The Unfortunates
Jan. 25th, 2015 09:31 pm![[personal profile]](https://www.dreamwidth.org/img/silk/identity/user.png)
I read B. S. Johnson's The Unfortunates from end to end today. I can recommend it. Johnson was known for formal conceits, like cutting holes in pages to give you glimpses of future pages, or telling the same events repeatedly in page-for-page ‘real time’ from several characters' perspectives. This is a memoir-novel consisting of twenty-seven unbound sections in a box; to be read, apart from the first and last, in random order. It's a gimmick, but not gimmicky. I first came to Johnson for his formal strategies, but I've come to appreciate how (unlike many modernist authors) they grow unobtrusively out of their content. Here, Johnson is passing time in Nottingham as he waits for the football match he's covering for the Observer to begin, sifting as he does his memories of the place, particularly those of a close friend from there lost to cancer. The arbitrary order of the prose fragments gives the sense of stumbling across things when wandering a town, and of memories bubbling up unwontedly. And his idiosyncratic punctuation gives the rhythm of a mind in grief, with gaps on the page as he pauses blankly, and sentences that fall silent without a full stop. He strove for candour above all else (‘fuck all this LYING’, as one memorable outburst puts it), to the point that most of his so-called fiction is strictly autobiographical. I think many would find it self-absorbed, but to me it rings true.

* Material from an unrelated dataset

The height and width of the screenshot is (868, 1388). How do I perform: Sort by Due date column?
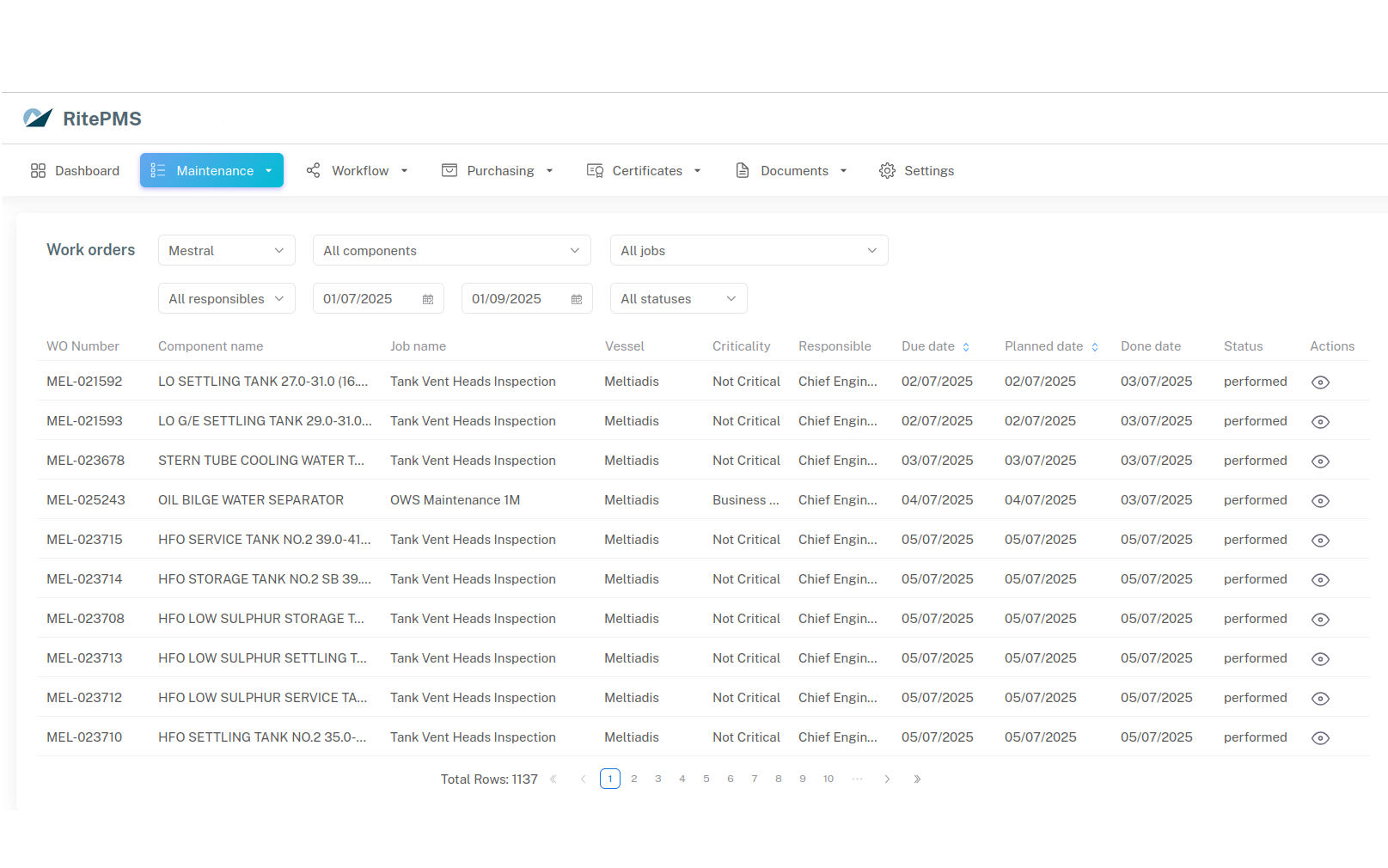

(As an aside, I wonder what formal innovations are possible in fiction now that we read so much on portable electronic devices. (A box of loose sections is definitely not portable!) I would like to think that, when a book can be an app, the sky is the limit. Randomisation would be trivial. How about books that are aware of your surroundings as you read? Books that update according to current events? A revival of honest-to-goodness interactive fiction? But I doubt there's enough appetite to justify the development costs. Perhaps it shows what heady times the sixties and seventies were that Johnson's work was published.)